Stored data entries
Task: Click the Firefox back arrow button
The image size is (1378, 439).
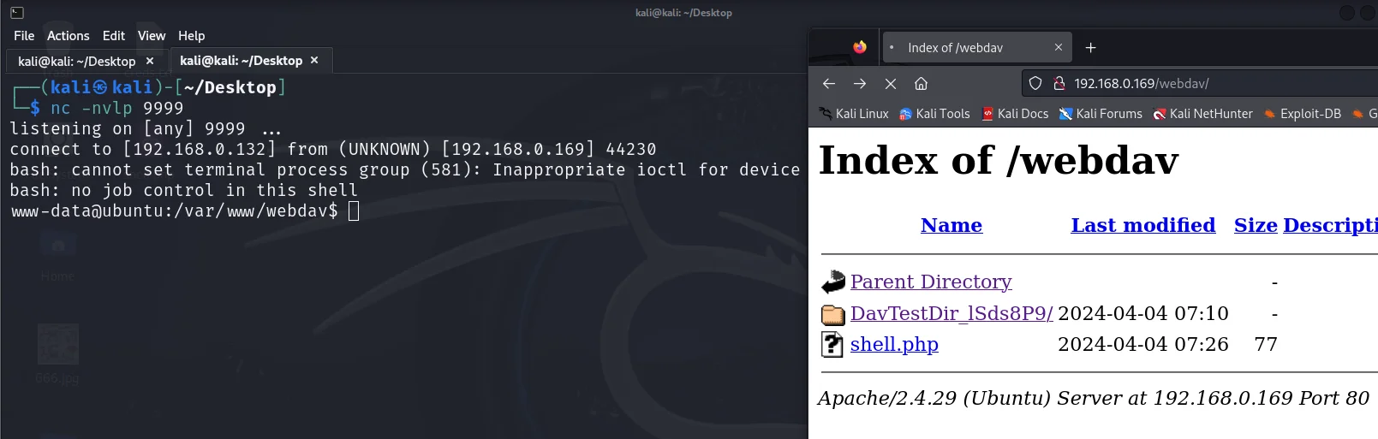Action: [828, 84]
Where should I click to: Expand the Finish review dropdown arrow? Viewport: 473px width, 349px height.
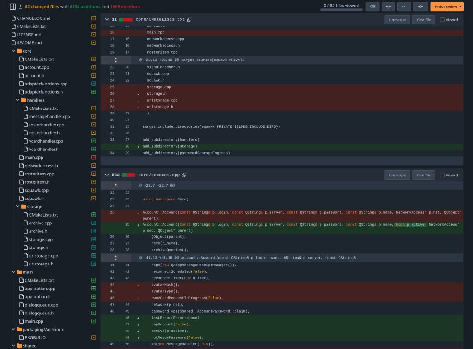[x=461, y=6]
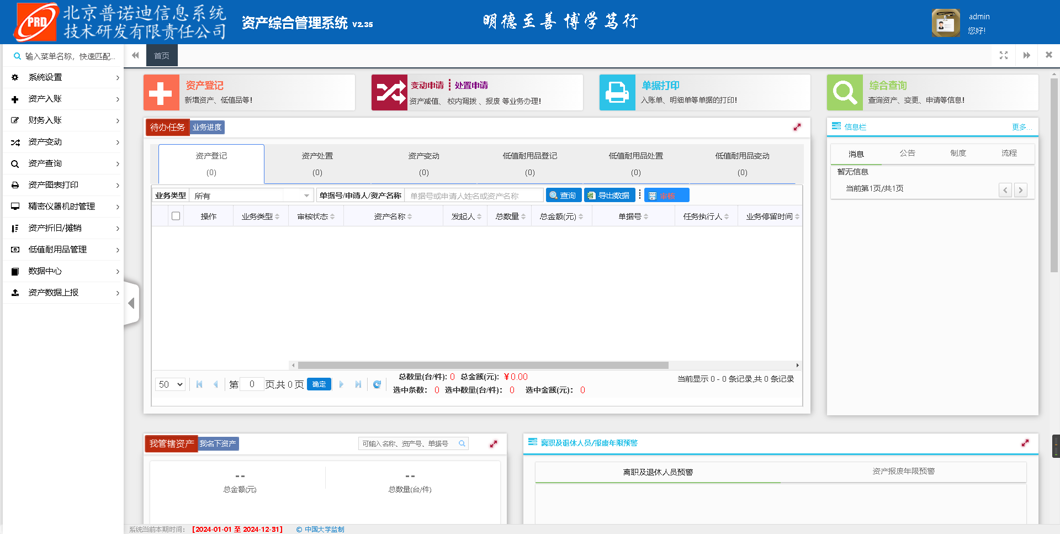The image size is (1060, 534).
Task: Open the 综合查询 magnifier icon
Action: point(845,93)
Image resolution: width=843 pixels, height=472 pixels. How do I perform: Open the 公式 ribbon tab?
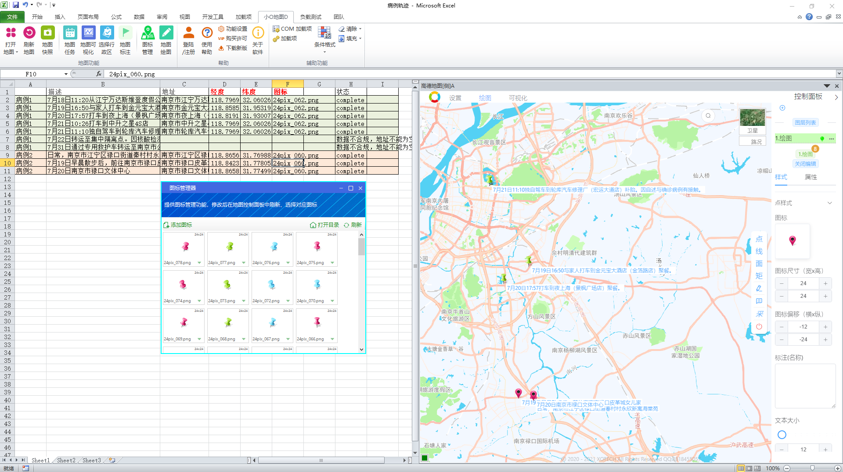[x=116, y=17]
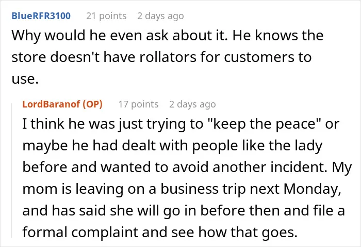Screen dimensions: 361x247
Task: Click the word "rollators" in the top comment
Action: click(168, 57)
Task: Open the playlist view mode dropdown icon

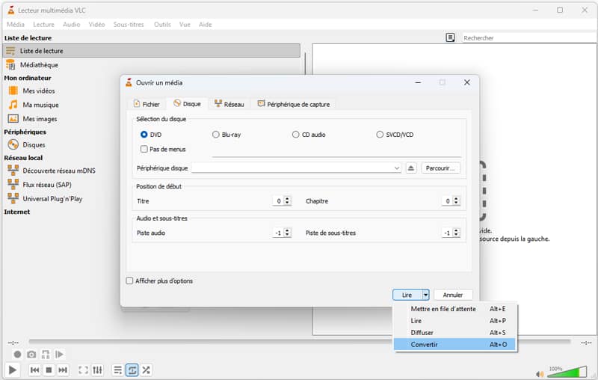Action: point(450,37)
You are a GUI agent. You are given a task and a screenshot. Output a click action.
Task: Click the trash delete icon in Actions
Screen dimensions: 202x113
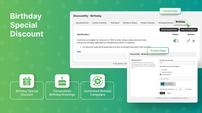pyautogui.click(x=193, y=41)
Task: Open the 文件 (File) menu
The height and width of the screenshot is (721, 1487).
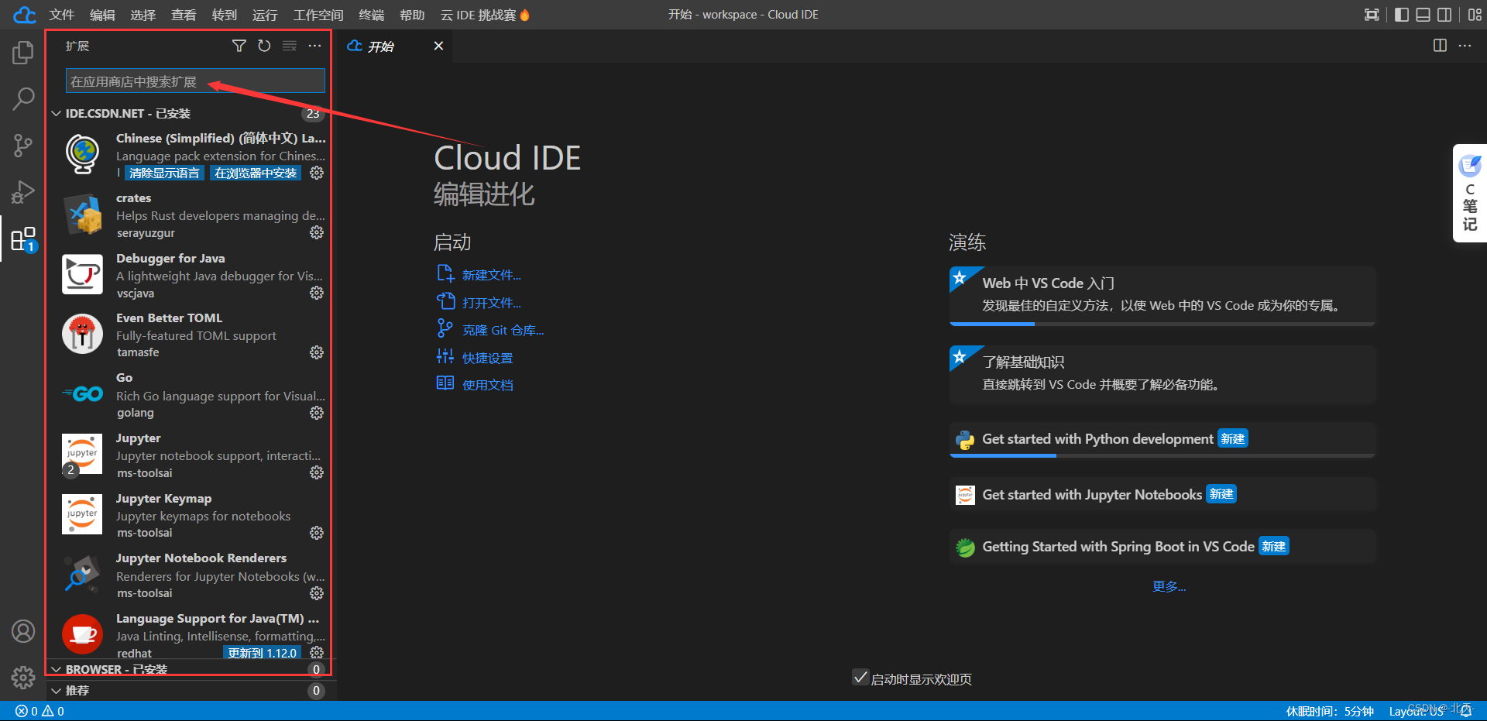Action: click(x=62, y=15)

■ **Work required**
Return verbatim every line from the line containing "Image resolution: width=843" to the last line of the entries above, inclusive, and leave out the pictures.

■ **Answer section**
Image resolution: width=843 pixels, height=472 pixels. How do I perform: Open the 公式 ribbon tab?
[x=116, y=17]
Screen dimensions: 361x247
Task: Click the word "rollators" in the top comment
Action: click(168, 57)
Task: Open the playlist view mode dropdown icon

Action: point(450,37)
You are a GUI agent. You are given a task and a screenshot. Output a click action.
Task: Click the trash delete icon in Actions
Screen dimensions: 202x113
pyautogui.click(x=193, y=41)
Task: Open the 文件 (File) menu
The height and width of the screenshot is (721, 1487).
Action: click(x=62, y=15)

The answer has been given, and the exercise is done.